PROBLEM REQUIREMENTS: In the entries below, repeat only the lines between those holding "Screen dimensions: 1389x868" and "Click map marker", inclusive. Leave pictures out.

GIVEN RECORDS:
******

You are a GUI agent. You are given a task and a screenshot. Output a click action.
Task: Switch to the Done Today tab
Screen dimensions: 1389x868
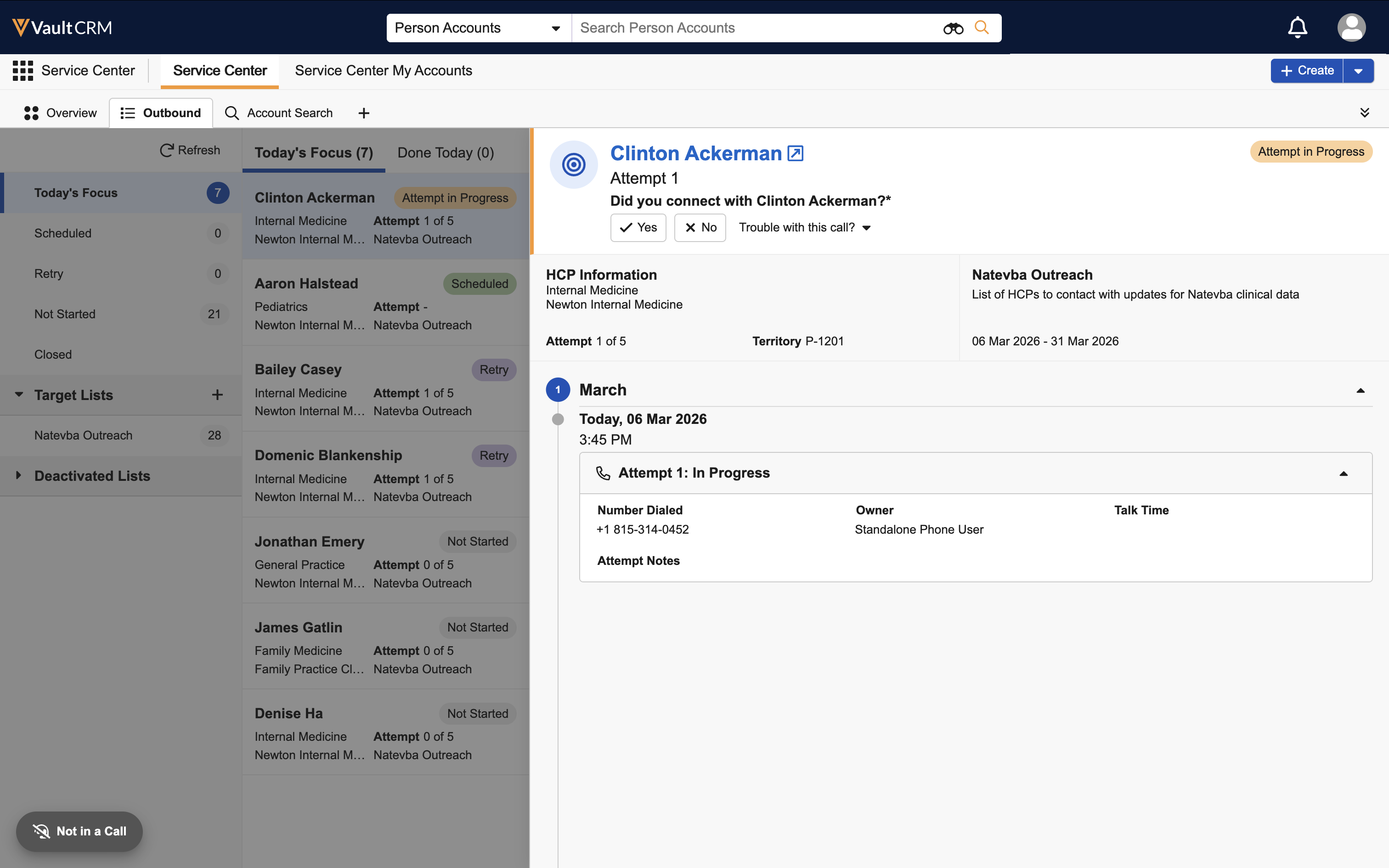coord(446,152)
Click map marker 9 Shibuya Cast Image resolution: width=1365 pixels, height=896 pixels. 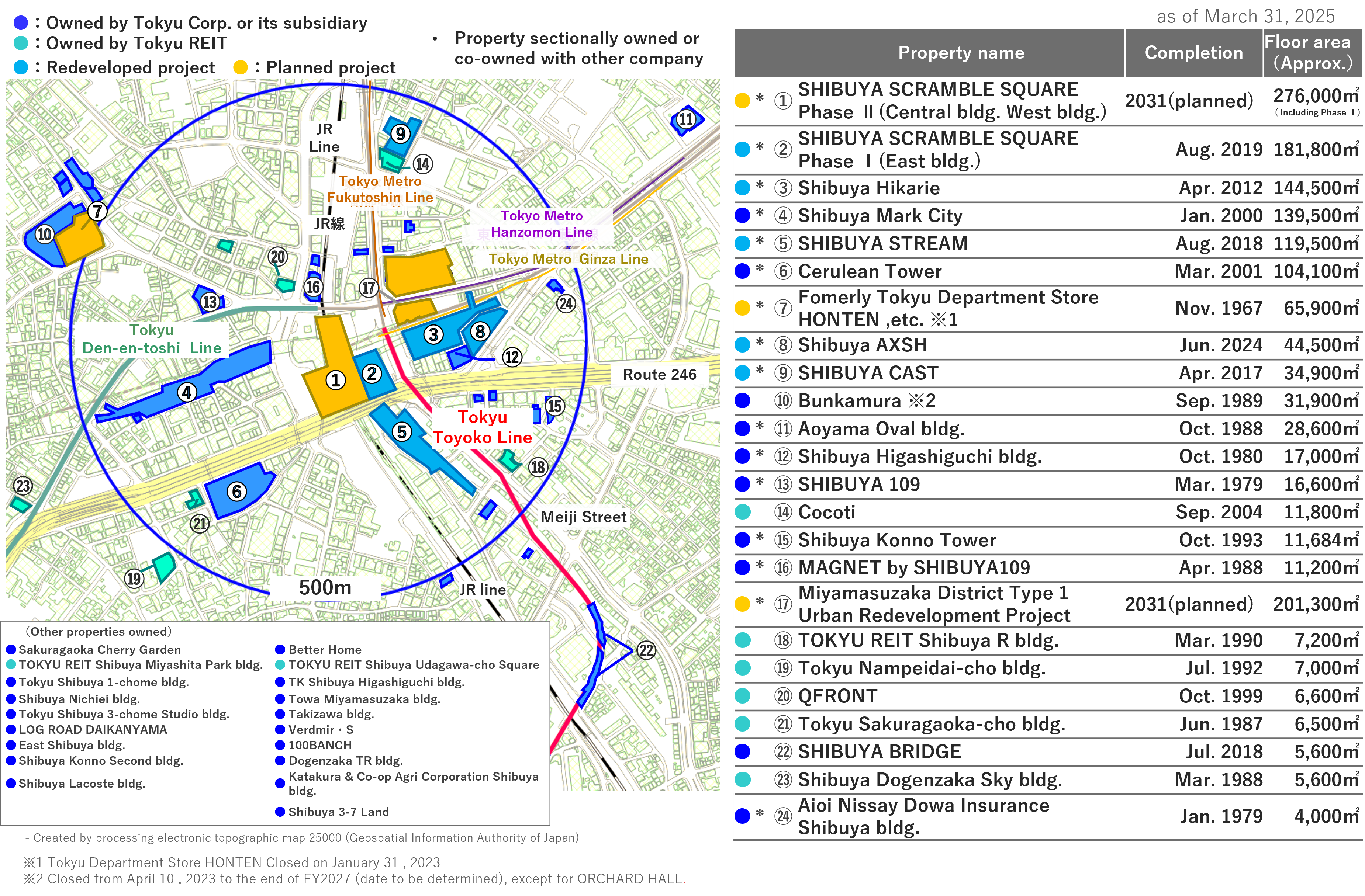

******

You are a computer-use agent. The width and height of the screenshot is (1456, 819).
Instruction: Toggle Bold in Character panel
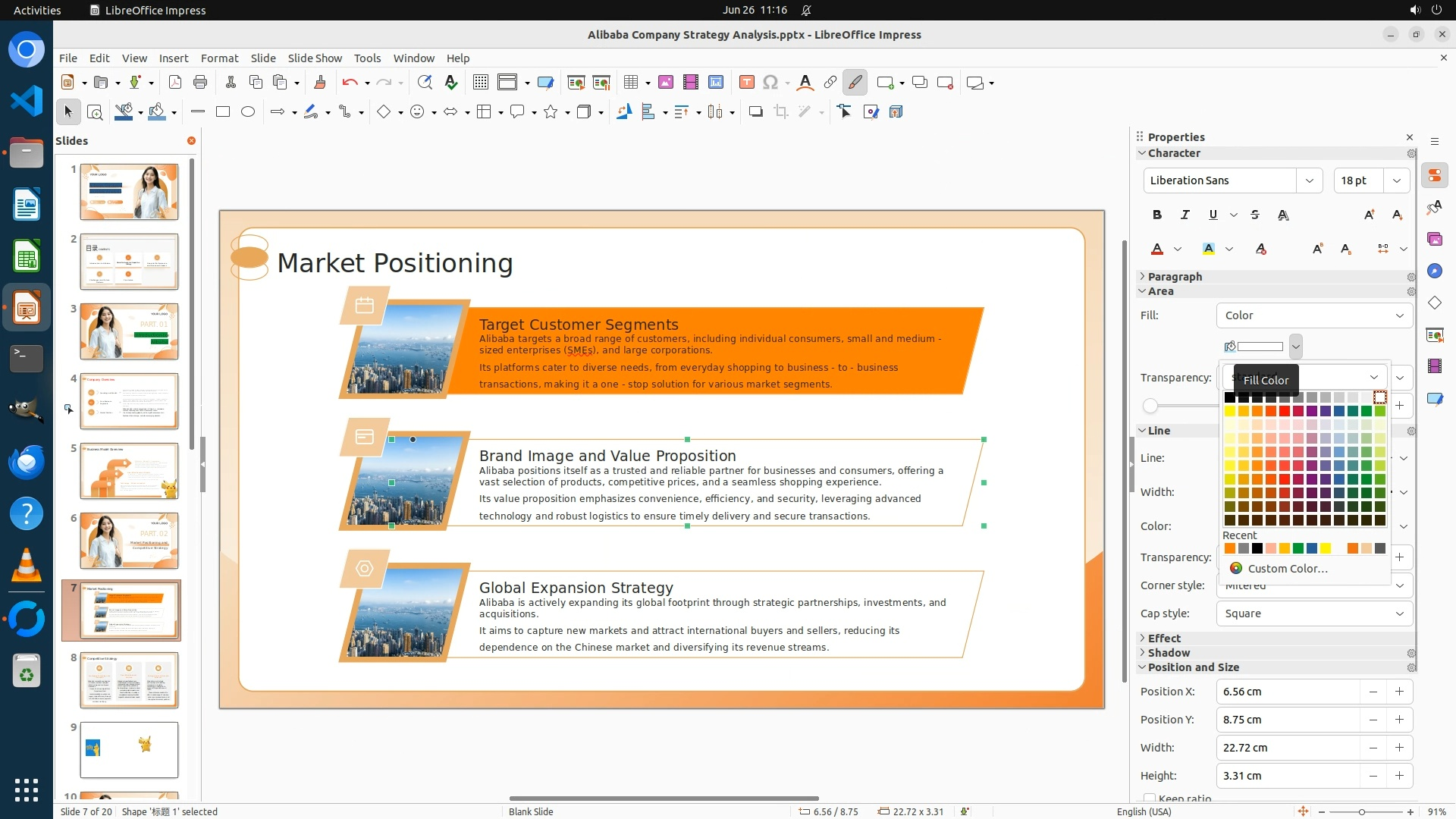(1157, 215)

******

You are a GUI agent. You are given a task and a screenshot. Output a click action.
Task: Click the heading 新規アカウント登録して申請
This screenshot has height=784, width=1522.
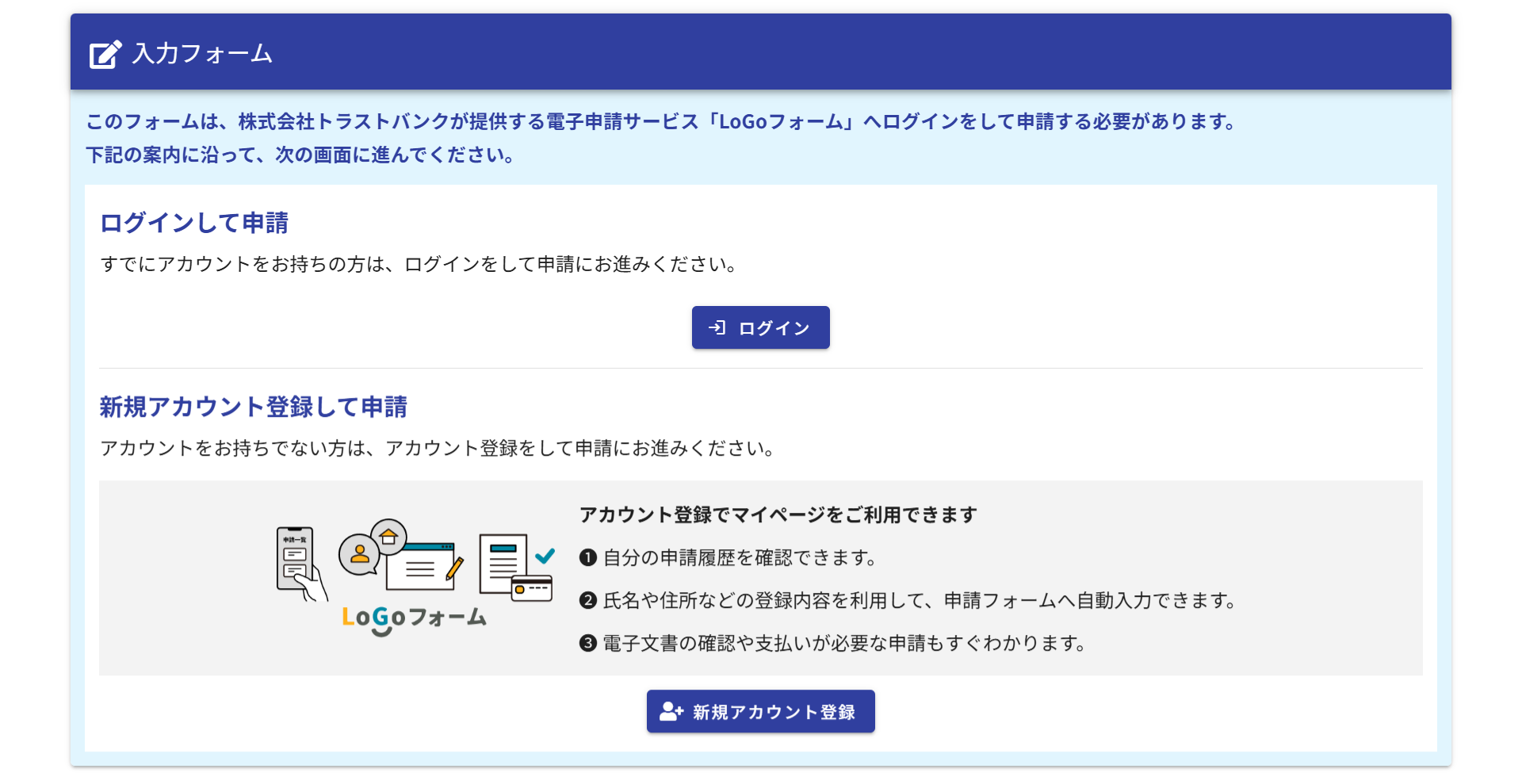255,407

******

FINISHED TASK:
Screen dimensions: 1389x868
coord(446,152)
Click map marker 9 Shibuya Cast Image resolution: width=1365 pixels, height=896 pixels. 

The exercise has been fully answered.